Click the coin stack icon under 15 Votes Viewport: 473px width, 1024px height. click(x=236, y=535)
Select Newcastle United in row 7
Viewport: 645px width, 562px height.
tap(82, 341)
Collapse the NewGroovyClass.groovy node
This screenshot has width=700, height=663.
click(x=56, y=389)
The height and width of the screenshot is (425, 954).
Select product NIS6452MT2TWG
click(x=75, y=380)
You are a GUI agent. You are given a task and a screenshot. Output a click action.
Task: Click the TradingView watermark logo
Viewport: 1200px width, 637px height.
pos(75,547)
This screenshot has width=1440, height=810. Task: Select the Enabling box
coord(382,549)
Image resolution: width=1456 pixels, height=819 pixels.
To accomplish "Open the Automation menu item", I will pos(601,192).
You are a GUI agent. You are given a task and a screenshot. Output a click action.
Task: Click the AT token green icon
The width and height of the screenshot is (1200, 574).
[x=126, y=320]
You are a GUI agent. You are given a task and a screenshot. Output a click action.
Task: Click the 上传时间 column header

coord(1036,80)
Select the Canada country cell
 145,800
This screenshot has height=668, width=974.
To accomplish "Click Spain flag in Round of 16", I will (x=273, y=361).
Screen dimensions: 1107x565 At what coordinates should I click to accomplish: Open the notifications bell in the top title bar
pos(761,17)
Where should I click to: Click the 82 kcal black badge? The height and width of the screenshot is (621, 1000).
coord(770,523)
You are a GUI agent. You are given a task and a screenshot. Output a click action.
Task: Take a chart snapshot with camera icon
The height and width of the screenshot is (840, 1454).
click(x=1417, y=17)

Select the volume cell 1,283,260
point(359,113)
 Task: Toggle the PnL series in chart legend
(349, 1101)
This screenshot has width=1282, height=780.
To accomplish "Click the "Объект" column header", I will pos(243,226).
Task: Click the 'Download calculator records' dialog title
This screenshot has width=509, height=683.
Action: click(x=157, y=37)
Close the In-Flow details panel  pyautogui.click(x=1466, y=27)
■ ■ ■
With "will" as the string to find, copy every line of the records that holds it.

### [Written response]
To accomplish "Open the Automation menu item", I will pos(601,192).
To accomplish "Click Spain flag in Round of 16", I will (x=273, y=361).
To accomplish "Click the "Объект" column header", I will pos(243,226).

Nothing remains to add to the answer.